WORK TO BE COMPLETED:
The answer should be a single number: how many lines of the entries below hold the word "College".

Collected data entries:
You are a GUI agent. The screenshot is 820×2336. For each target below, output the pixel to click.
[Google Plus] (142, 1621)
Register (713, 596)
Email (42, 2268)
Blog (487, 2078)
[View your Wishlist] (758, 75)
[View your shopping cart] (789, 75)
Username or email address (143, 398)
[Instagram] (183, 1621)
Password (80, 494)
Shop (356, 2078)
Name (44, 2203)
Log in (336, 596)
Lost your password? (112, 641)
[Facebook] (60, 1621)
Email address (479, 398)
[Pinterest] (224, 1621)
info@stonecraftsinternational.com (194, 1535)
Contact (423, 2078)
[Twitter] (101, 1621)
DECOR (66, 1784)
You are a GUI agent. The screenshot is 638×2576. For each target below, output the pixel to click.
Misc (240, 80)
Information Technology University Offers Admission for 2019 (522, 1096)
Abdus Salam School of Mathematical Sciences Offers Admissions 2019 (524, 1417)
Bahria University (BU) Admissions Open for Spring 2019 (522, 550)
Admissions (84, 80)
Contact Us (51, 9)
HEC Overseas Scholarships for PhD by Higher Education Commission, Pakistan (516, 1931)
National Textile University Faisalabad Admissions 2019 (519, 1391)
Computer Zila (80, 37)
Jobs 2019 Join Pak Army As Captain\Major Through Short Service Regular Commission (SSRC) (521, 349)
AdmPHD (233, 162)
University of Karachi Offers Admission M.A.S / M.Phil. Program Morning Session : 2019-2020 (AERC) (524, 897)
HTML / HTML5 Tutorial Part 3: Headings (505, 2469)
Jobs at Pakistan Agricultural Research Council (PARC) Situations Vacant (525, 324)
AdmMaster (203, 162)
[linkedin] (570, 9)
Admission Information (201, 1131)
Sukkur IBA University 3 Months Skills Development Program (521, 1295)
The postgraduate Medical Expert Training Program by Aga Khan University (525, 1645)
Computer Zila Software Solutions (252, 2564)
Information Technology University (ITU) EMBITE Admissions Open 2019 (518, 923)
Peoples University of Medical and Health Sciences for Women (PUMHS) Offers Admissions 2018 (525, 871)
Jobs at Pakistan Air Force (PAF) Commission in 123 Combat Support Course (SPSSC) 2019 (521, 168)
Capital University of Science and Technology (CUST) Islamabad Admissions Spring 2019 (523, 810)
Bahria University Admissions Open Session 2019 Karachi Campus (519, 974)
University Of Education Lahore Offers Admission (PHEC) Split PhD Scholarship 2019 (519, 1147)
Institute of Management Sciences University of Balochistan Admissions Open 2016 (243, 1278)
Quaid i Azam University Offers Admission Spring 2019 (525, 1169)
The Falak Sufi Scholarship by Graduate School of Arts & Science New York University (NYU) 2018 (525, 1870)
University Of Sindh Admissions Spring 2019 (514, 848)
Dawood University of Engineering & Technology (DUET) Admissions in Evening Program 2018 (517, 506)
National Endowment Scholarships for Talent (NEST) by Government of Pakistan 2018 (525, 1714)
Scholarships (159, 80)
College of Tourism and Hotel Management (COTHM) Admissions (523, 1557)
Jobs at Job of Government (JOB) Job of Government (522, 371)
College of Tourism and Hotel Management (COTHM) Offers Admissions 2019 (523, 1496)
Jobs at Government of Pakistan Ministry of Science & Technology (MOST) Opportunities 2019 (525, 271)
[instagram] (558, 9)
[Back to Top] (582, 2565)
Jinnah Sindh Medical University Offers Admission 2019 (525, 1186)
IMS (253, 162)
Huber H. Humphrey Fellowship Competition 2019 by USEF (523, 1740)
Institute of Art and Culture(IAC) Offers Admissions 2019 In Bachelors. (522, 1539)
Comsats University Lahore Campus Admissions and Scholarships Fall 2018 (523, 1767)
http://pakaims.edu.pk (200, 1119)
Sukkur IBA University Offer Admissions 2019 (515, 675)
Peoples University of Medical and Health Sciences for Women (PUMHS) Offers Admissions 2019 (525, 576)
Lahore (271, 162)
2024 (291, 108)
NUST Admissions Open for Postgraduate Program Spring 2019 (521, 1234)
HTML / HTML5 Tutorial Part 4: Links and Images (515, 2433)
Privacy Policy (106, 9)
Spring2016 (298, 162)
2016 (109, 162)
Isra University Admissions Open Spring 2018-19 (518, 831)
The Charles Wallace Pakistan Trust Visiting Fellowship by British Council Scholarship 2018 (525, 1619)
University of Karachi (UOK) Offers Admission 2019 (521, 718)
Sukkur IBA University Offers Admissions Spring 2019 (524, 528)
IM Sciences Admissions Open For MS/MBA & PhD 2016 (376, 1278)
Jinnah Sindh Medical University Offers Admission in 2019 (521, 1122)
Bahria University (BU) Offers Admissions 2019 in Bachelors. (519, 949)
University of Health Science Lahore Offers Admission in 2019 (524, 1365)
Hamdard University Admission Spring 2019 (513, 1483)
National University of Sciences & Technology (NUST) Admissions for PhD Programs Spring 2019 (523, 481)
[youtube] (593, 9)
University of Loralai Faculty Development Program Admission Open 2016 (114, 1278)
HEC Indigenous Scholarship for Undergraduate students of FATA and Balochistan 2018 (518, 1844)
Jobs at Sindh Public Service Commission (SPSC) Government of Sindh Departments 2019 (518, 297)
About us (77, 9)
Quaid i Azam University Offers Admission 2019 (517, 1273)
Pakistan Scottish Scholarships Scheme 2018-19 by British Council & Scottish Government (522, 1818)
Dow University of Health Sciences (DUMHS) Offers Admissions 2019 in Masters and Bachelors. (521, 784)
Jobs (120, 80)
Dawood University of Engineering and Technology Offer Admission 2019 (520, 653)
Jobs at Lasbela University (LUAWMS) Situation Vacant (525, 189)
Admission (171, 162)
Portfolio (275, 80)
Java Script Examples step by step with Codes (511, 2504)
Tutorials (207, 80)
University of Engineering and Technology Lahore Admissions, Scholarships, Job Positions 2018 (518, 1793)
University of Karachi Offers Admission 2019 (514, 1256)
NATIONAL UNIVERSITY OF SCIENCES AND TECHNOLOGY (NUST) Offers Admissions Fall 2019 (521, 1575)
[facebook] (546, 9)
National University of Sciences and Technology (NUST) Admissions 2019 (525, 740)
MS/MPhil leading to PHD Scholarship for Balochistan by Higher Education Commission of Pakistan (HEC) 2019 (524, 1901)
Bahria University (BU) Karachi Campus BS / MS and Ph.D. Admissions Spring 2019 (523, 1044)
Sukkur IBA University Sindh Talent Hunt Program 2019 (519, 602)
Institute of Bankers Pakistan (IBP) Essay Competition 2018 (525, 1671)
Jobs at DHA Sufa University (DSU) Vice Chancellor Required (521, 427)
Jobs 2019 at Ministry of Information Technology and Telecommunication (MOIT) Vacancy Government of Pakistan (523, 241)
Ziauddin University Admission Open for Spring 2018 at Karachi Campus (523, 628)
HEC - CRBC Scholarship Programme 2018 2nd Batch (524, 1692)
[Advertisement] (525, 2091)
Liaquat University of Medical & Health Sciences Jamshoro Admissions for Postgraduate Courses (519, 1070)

THE ANSWER:
2